▶ **What you should do**
Whenever the word "computer" turns up in a line of the data below, copy that line.

▶ **Given data**
= Beginning of Section =
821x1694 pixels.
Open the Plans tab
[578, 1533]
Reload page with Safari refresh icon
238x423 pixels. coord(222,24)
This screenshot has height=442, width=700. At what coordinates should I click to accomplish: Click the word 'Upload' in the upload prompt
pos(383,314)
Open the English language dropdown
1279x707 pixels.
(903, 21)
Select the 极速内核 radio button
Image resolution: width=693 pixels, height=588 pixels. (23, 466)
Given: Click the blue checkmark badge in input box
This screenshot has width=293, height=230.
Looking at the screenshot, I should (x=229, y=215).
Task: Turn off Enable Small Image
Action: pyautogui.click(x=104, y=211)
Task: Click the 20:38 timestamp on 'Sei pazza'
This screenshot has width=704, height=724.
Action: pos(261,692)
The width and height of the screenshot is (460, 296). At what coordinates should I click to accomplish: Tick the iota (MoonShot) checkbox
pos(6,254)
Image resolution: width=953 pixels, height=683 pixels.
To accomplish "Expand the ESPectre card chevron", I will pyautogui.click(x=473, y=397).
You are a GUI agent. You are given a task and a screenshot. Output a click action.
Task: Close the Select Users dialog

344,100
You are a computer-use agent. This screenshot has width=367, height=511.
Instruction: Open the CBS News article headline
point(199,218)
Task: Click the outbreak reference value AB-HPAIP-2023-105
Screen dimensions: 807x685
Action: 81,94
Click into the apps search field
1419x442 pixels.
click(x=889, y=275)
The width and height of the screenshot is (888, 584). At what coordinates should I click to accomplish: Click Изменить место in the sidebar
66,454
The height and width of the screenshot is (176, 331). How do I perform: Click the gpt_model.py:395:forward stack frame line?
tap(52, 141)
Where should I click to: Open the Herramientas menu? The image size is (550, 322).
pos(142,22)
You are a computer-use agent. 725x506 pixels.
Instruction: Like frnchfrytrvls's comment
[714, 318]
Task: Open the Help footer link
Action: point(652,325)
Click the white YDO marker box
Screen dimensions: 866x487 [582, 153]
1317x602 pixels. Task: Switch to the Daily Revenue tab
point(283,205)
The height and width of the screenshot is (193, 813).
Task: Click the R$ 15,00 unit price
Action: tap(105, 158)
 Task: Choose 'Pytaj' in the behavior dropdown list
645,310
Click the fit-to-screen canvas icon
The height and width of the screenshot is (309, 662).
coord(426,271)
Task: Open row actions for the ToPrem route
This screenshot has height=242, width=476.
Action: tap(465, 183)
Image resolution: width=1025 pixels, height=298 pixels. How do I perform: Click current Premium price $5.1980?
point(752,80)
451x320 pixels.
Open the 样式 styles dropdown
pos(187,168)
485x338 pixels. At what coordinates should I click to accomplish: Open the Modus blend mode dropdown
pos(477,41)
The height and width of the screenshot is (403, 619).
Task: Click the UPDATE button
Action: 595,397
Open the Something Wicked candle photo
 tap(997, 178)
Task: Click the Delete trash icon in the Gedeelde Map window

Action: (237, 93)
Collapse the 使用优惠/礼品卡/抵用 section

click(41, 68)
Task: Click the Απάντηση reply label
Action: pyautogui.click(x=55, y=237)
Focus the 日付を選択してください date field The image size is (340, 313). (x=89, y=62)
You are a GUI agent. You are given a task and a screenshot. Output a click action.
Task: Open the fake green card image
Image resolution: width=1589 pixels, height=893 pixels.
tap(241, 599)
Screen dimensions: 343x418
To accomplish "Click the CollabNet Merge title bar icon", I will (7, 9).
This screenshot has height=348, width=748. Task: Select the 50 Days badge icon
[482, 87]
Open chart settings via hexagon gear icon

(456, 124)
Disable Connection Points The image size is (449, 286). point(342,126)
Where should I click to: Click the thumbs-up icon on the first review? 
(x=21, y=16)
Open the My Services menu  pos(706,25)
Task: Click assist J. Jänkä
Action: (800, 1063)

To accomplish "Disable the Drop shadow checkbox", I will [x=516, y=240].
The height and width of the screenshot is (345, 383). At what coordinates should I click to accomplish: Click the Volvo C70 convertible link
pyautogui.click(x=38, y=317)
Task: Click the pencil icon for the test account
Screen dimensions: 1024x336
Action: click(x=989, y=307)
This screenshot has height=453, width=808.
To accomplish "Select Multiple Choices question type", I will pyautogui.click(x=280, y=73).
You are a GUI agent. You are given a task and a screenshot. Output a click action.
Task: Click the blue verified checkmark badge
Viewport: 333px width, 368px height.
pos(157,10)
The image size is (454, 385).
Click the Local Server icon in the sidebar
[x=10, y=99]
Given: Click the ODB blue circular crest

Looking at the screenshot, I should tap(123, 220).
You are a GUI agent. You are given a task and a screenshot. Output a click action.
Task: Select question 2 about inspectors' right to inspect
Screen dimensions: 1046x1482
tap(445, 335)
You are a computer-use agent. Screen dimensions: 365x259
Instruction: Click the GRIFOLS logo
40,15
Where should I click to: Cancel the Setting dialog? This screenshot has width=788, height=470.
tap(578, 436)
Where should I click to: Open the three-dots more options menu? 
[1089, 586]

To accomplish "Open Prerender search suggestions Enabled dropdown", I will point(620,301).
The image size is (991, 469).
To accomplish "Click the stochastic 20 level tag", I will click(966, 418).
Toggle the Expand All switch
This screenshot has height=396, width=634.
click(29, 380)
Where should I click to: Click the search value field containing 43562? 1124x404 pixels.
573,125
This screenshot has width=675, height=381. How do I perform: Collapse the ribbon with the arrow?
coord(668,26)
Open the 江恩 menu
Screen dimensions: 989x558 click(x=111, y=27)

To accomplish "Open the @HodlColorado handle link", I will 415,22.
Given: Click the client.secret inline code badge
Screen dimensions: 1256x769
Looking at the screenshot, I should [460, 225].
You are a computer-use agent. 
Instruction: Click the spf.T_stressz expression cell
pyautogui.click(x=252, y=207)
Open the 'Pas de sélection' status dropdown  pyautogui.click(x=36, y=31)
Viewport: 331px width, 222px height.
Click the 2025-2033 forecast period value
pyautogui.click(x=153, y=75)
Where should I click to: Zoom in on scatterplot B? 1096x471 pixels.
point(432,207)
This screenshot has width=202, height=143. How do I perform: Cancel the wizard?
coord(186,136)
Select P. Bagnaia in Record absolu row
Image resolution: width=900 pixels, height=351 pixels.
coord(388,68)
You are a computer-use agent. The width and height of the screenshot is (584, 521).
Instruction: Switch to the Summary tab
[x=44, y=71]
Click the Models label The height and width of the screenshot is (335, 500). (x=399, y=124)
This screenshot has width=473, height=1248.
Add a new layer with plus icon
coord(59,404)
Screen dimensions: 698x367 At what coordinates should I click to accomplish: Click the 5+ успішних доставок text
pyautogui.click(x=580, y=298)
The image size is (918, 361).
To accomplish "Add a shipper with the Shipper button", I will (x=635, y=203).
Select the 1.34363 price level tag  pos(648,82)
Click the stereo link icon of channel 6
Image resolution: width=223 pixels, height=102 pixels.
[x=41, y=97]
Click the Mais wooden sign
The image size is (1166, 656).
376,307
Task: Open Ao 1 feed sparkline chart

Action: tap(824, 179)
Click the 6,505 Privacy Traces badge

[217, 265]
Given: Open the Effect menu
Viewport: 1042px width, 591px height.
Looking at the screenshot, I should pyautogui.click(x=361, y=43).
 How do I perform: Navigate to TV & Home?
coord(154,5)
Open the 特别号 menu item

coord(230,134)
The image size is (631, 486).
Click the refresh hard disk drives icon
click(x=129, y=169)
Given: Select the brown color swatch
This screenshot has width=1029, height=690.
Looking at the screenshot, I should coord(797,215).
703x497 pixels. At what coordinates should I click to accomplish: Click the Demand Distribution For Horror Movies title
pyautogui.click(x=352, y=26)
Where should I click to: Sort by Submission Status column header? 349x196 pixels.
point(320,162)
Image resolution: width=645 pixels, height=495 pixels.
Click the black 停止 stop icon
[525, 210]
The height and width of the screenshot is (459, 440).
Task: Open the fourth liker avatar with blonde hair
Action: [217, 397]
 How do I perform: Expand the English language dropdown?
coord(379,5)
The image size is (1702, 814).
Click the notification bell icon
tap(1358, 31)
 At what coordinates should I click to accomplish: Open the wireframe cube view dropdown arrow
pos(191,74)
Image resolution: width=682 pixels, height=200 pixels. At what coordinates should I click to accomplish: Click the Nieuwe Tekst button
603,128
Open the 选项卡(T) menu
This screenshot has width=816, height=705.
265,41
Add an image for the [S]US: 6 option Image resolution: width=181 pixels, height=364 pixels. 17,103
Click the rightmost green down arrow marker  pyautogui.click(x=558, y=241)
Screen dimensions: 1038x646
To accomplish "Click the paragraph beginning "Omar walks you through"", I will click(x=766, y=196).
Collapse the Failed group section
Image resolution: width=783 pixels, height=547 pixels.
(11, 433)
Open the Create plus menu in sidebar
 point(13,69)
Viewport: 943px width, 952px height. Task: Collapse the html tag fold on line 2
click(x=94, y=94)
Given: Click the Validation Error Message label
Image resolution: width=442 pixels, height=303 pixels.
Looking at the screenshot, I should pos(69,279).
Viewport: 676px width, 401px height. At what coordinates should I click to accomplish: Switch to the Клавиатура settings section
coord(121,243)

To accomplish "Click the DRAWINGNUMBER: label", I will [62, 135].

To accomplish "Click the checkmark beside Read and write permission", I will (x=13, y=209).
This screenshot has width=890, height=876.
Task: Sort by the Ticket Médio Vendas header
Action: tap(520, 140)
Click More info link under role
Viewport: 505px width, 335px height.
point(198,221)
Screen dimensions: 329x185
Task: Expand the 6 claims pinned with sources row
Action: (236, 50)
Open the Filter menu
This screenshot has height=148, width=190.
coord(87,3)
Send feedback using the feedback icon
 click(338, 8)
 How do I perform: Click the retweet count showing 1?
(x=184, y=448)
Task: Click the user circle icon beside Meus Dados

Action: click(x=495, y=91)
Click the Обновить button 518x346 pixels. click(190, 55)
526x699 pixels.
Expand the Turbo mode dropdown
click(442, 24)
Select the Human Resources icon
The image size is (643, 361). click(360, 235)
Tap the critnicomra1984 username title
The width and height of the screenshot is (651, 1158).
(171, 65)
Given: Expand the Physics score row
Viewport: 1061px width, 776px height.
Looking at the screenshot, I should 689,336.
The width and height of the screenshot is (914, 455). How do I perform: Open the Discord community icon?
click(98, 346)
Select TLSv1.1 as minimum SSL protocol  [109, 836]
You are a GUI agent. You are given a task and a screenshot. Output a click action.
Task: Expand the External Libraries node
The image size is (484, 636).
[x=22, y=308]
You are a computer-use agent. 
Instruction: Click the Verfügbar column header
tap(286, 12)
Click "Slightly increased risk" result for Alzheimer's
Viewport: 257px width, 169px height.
= End of Section =
▶ **Answer**
You are a computer-use agent. This screenshot has width=367, height=511.
You are a computer-use agent. 725x506 pixels.
You are a computer-use agent. Screen dimensions: 365x259
You are a computer-use agent. 
You are a computer-use agent. The width and height of the screenshot is (584, 521).
You are a computer-use agent. 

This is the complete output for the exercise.